FAJAR.CO.ID – Meskipun telah ditahan di Rutan KPK karena tersandung kasus korupsi e-KTP, Setya Novanto masih menerima tunjangan selaku Ketua DPR.
Menurut mantan Sekjen DPR RI, Nining Indra Saleh, berdasarkan aturan dan ketentuan yang berlaku, seorang pimpinan maupun anggota dewan masih berhak menerima sejumlah tunjangan dan gaji walau hanya diberhentikan sementara.
“Kalau sebelum diberhentikan ya tetap. Kalau diberhentikan sementara masih berhak menerima tunjangan-tunjangan. Tapi kalau sudah diberhentikan secara formal, baru dihentikan,” tuturnya di Gedung KPK, Kuningan, Jakarta, Kamis (23/11/2017).
Katanya, ketentuan tersebut sesuai dengan UU MPR, DPR, DPD, dan DPRD (UU MD3). “UU MD3 menyatakan begitu,” ucap dia.
Soal apakah biaya pengobatan Novanto kemarin juga dibiayai Kesetjenan DPR, dia tidak mengetahui pasti.

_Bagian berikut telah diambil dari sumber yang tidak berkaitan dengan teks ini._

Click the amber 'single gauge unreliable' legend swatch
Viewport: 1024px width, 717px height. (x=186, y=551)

Sebab, dirinya sudah tidak lagi menjadi sekjen sejak 2013 lalu. “Nah, itu tanya sama sekjen yang sekarang,” imbuhnya.
Adapun Nining merupakan Sekjen DPR dari 2008-2013. Hari ini dia diperiksa penyidik sebagai saksi dalam kasus korupsi e-KTP dengan tersangka Novanto.

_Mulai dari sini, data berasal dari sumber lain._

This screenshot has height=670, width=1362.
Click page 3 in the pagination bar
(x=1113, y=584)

Saat diperiksa, dia mengaku lebih banyak ditanya terkait administrasi. “Masalah administratif saja. Masalah SK (surat keputusan) dan sebagainya,” sebutnya.
Diketahui, KPK menahan Novanto pada Minggu malam (19/11). Sehari sebelumnya, dia mengalami kecelakaan tunggal di Kawasan Permata Hijau.
Kecelakaan itu terjadi di tengah penyidik KPK tengah mencarinya. Sebab, Novanto menghilang sejak penyidik menyambangi kediamannya di Jalan Wijaya XIII, Kebayoran Baru, untuk melakukan penjemputan paksa.
Pasalnya, selaku anggota DPR periode 2009-2014 Novanto bersama-sama Anang Sugiana Sudihardjo, Andi Agustinus alias Andi Narogong, Irman selaku Dirjen Dukcapil dan Sugiharto sebagai pejabat di lingkup Kementerian Dalam Negeri, diduga menguntungkan diri sendiri atau orang lain atau koorporasi, menyalahgunakan wewenang atau jabatan yang ada padanya saat itu.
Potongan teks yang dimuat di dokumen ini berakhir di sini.